A mí me daba una vergüenza terrible.
Si bien mis compañeritos todavía eran medio pelotudos y jugaban con autitos de masilla, yo ya dedicaba los recreos a mirar a chicos más grandes.
Ese gel era para mí un pasaje directo a la virginidad, aunque no sabía todavía lo que era la virginidad.

El cambio vino con la crisis del 2001. Nos había hecho mierda económica y emocionalmente.
Había un quilombo atrás del otro. Cuando teníamos plata para comprar carne picada, no nos alcanzaba para el pan. Cuando había para la leche, no había para pagar la cuota de la cooperadora del colegio. Entre medio de todo eso, tuve anemia y un principio de psoriasis que pudimos controlar a tiempo.
Luego el gato tuvo pulgas. Eso sí no lo pudimos controlar a tiempo y una tarde tuvimos que tirar Gamexane e irnos a la casa de mis abuelos todo el fin de semana.

En ese trajín, mi mamá se olvidó por completo de la filmadora.
Yo la venía mirando con cariño hacía tiempo, estaba en un cajón de la cómoda del cuarto de mi mamá, pero como mi vieja, tal vez por falta de tiempo, tal vez por falta de interés, siempre me decía que era muy difícil usarla sin el pituto que le faltaba, yo venía postergando mi curiosidad.
Un sábado jodí tanto que sacó la filmadora del cajón, me enseñó cómo se usaba y me dijo que sólo se podía usar enchufada.
Me dio un casette de los últimos que había filmado, que ya no le interesaban demasiado y me dijo que podía regrabarlo arriba de ese.

Para ese entonces ya tenía nueve o diez años y hacíamos pijama parties todos los fines de semana.
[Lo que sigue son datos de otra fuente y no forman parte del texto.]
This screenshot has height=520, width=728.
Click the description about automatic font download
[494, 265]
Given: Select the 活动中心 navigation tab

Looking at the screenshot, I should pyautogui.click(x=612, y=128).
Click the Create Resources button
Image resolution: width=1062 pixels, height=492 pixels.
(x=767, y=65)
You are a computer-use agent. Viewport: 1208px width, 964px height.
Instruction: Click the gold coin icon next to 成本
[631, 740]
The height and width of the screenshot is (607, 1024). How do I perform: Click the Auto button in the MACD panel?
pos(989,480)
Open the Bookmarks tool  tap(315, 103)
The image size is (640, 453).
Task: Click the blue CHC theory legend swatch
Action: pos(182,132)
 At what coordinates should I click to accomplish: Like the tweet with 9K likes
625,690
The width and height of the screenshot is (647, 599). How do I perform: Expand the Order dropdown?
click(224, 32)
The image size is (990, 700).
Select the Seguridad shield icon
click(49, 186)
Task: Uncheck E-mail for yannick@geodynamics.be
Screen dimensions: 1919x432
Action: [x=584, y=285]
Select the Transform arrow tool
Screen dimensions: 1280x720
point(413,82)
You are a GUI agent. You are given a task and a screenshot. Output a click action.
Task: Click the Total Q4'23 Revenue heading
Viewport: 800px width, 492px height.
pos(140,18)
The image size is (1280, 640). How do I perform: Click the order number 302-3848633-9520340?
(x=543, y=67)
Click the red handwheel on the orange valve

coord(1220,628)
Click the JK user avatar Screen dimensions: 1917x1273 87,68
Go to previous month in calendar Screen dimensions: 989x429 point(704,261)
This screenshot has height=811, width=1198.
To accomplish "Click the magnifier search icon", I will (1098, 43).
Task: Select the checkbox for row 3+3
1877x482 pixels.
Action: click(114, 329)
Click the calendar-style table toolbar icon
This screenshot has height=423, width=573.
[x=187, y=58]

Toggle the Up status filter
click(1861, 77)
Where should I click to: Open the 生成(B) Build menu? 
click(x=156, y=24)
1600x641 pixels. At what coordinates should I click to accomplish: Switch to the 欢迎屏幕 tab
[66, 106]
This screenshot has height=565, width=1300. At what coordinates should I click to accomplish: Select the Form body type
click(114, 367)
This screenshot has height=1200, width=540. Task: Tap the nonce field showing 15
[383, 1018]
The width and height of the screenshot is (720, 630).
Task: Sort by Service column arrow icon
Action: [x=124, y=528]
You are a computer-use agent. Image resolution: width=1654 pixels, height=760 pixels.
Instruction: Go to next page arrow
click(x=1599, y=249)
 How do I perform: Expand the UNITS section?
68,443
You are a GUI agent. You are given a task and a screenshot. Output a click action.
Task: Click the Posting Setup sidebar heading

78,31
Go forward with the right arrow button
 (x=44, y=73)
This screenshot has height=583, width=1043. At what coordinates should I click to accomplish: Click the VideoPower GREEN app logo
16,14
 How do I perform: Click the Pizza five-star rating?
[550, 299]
Nos juntábamos a comer pizza en la casa de alguna de las chicas, y nos disfrazábamos.
Escuchábamos La Bersuit pero hacíamos coreos de Britney, y cuando los padres de la anfitriona se dormían, agarrábamos la guía de teléfono y llamábamos a la casa de los chicos que nos gustaban para hacer chistes anónimos.
Ese mismo sábado aparecí en la casa de Mari con la filmadora. 
Mi dios. 
Inmediatamente todas entendimos que había que sacarle jugo a ese aparato. Nos pusimos los disfraces, que iban de casa en casa en dos bolsas de plástico, y armamos un melodrama mexicano.
Rochi, que se había puesto un pantalón de cuero negro, que era de Mabel, la mamá de Fer, enseguida agarró una piña de plástico de un centro de mesa y se la puso de bulto. Se había convertido en el galán semental de la novela. 
Yamila, a quien Rochi, en su personaje de galán, se refería como ‘’La Chamaca’', se puso una pelota de ropa como si fuera una panza de embarazada, y un delantal de cocina. Ella era la mucama embarazada ilegítimamente por el galán del bulto de piña, condenada a sufrir y, seguramente, a perder el bebé al caerse de una escalera. 
Fer manoteó unos anteojos de sol y algo negro e inmediatamente se convirtió en ‘’La Viuda’’, un personaje siempre necesario. Mari agarró una cartera con brillos y fue ‘’La Legítima esposa del Galán’’, el resto, éramos como 12 pibitas en total, fue ocupando roles menores. Y yo me quedé con la filmadora.

Ese día no podía imaginarme que veinte años después, habría estudiado cine, y que la vida, y la curiosidad por el melodrama, me encontrarían viviendo en México. No tenía ni puta idea de que había algo que yo tenía que hacer del otro lado de la cámara, y que mi mamá me lo estaba enseñando desde 1994.